## Data for this exercise
★ ★ ★

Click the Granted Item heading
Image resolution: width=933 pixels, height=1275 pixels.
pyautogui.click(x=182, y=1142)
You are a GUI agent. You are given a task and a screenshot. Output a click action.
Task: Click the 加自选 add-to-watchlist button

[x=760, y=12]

★ ★ ★

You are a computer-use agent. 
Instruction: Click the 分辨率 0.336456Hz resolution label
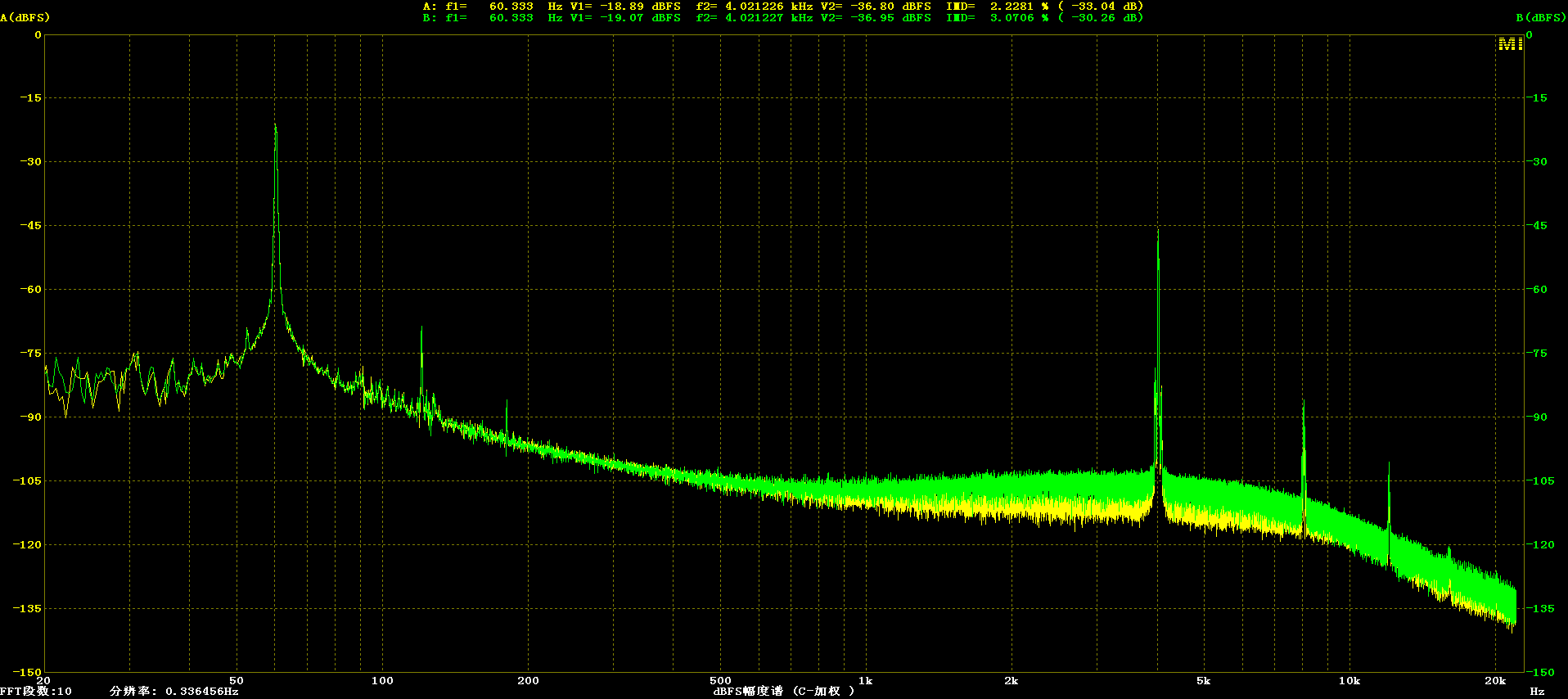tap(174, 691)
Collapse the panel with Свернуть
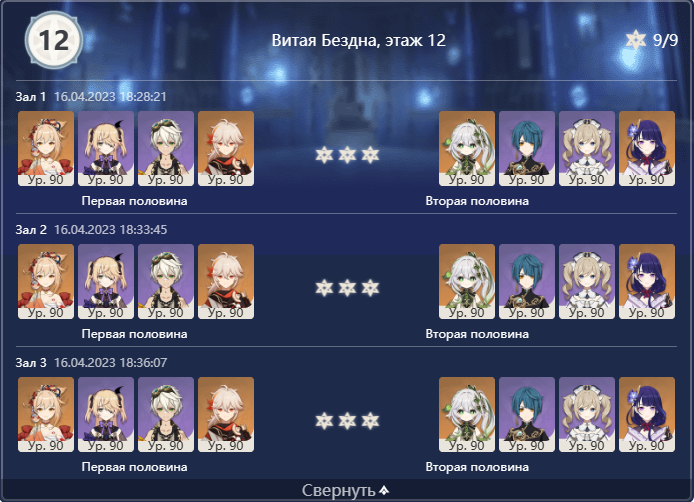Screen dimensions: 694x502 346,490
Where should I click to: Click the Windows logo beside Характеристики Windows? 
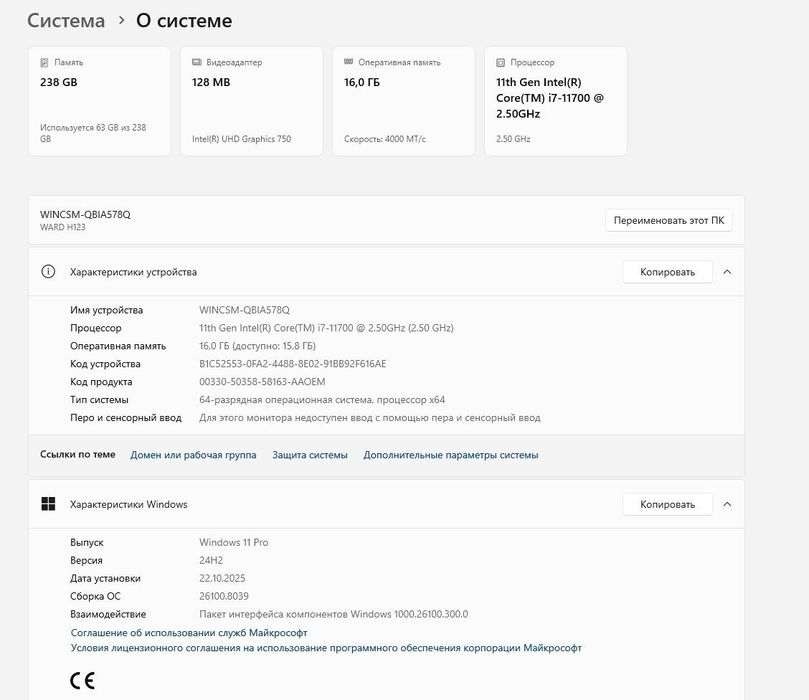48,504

★ ★ ★

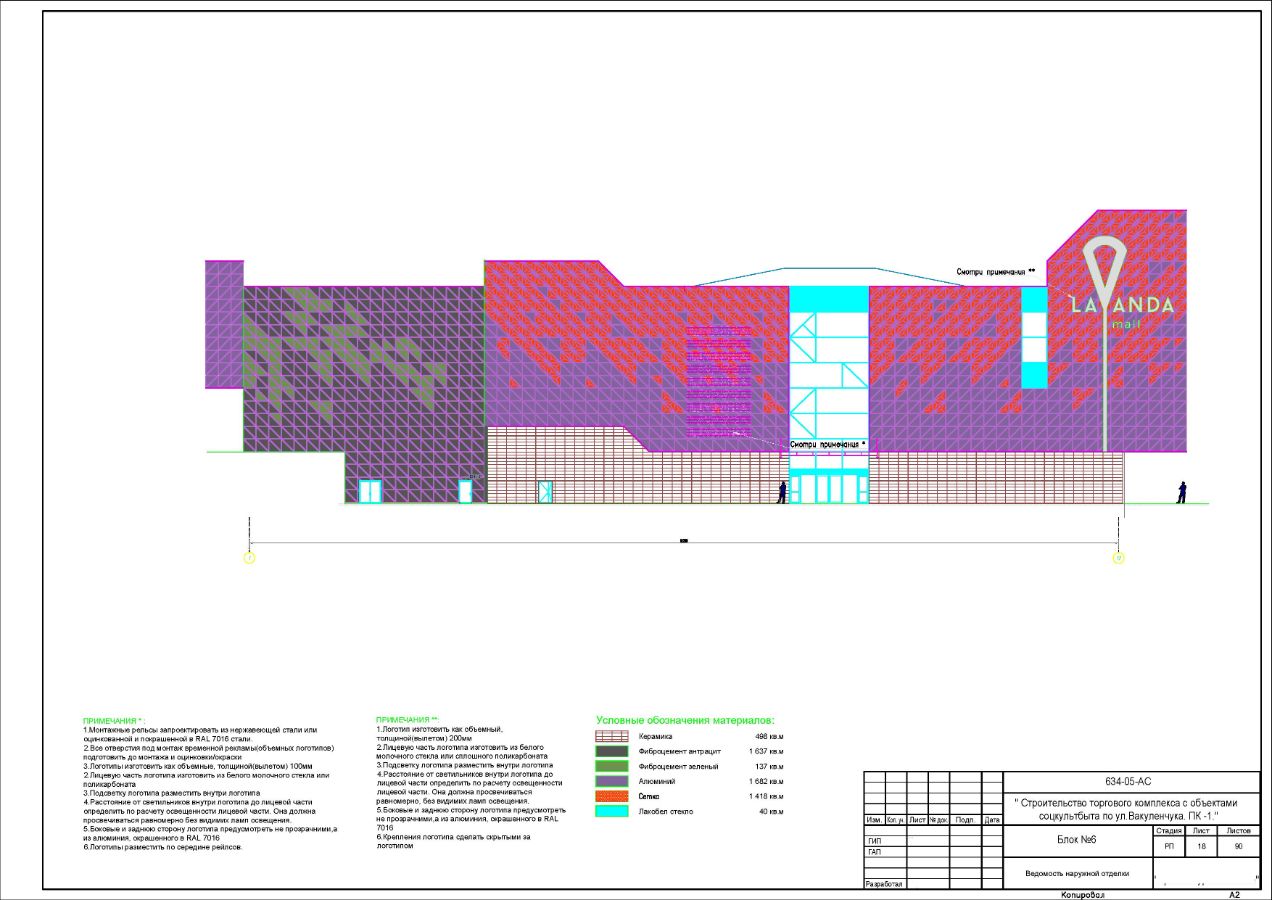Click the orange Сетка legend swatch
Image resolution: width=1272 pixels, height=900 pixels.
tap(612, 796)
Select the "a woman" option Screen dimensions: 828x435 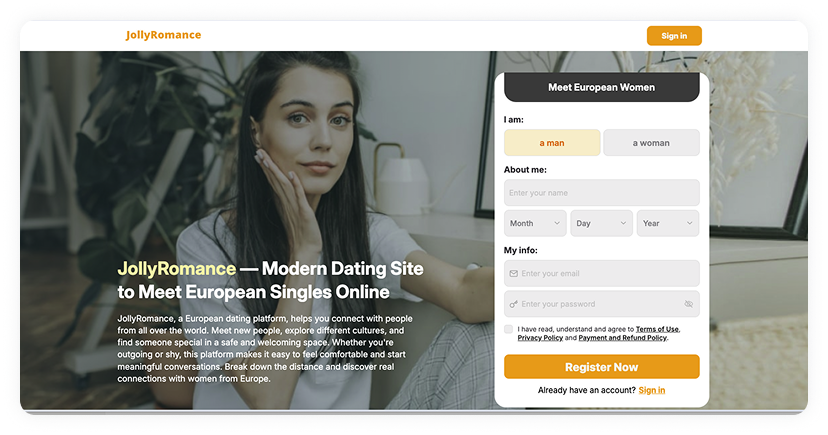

★ ★ ★

## Exercise aim
Your answer should consist of the lines above that hold the word "agent".

## The completed task
You are a GUI agent. You are given a task and a screenshot. Output a click action.
You are a computer-use agent. 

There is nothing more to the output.